Quoted text:
□ □ □ □ □

In Cross v. Harrison, 16 How. 197, it was held that, by the ratification of the treaty with Mexico, "California became a part of the United States," and that

the right claimed to land foreign goods within the United States at any place out of a collection district, if allowed, would be a violation of that provision in the Constitution which enjoins that all duties, imposts, and excises shall be uniform throughout the United States.

In Dred Scott v. Sandford, 19 How. 393, the Court was unanimous in holding that the power to legislate respecting a territory was limited by the restrictions of the Constitution, or, as Mr. Justice Curtis put it, by "the express prohibitions on Congress not to do certain things."

Mr. Justice McLean said: "No powers can be exercised which are prohibited by the Constitution, or which are contrary to its spirit."

Mr. Justice Campbell:

I look in vain, among the discussions of the time, for the assertion of a supreme sovereignty for Congress over the territory then belonging to the United States, or that they might thereafter acquire. I seek in vain for an annunciation that a consolidated power had been inaugurated, whose subject comprehended an empire, and which had no restriction but the discretion of Congress.

Chief Justice Taney:

The powers over person and property of which we speak are not only not granted to Congress, but are in express terms denied, and they are forbidden to exercise them. And this prohibition is not confined to the states, but the words are general, and extend to the whole territory over which the Constitution gives it power to legislate, including those portions of it remaining under territorial government, as well as that covered by states. It is a total absence of power everywhere within the dominion of the United States, and places the citizens of a territory, so far as these rights are concerned, on the same footing with citizens of the states, and guards them as firmly and plainly against any inroads which the general government might attempt under the plea of implied or incidental powers.

Many of the later cases were brought from territories over which Congress had professed to "extend the Constitution," or from the District after similar provision, but the decisions did not rest upon the view that the restrictions on Congress were self-imposed, and might be withdrawn at the pleasure of that body.

□ □ □ □ □

Information supplied:

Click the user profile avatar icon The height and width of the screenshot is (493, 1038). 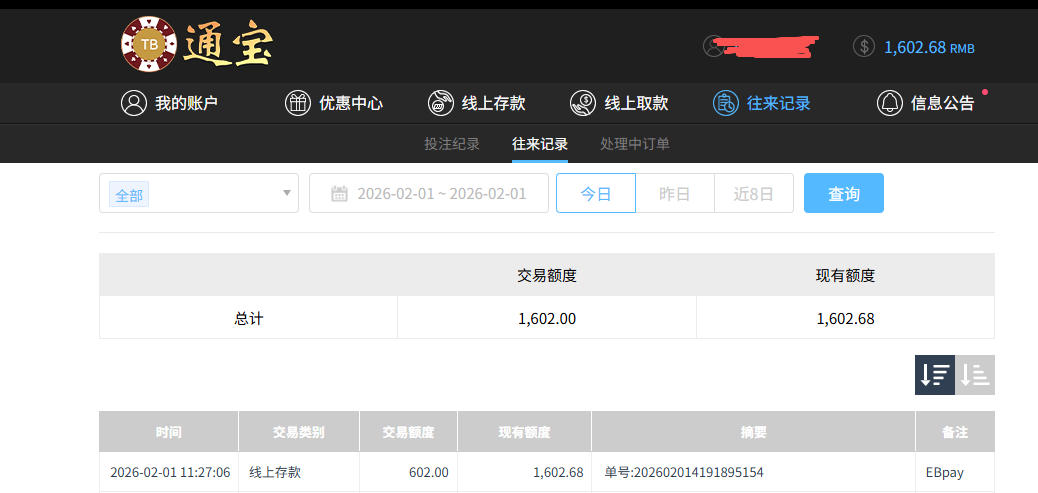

□ □ □ □ □

Required task A: In the excerpt on territorial power, what did Cross v. Harrison hold that California became when the treaty with Mexico was ratified?
Required task B: Name every justice whom the excerpt on territorial power mentions by name.
Required task C: Copy out the stretch of the excerpt on territorial power from "In Dred Scott" through "discretion of Congress.".
Rely only on the excerpt on territorial power for your answers.

Correct result A: A part of the United States.

Correct result B: Mr. Justice Curtis, Mr. Justice McLean, Mr. Justice Campbell, Chief Justice Taney

Correct result C:
In Dred Scott v. Sandford, 19 How. 393, the Court was unanimous in holding that the power to legislate respecting a territory was limited by the restrictions of the Constitution, or, as Mr. Justice Curtis put it, by "the express prohibitions on Congress not to do certain things."

Mr. Justice McLean said: "No powers can be exercised which are prohibited by the Constitution, or which are contrary to its spirit."

Mr. Justice Campbell:

I look in vain, among the discussions of the time, for the assertion of a supreme sovereignty for Congress over the territory then belonging to the United States, or that they might thereafter acquire. I seek in vain for an annunciation that a consolidated power had been inaugurated, whose subject comprehended an empire, and which had no restriction but the discretion of Congress.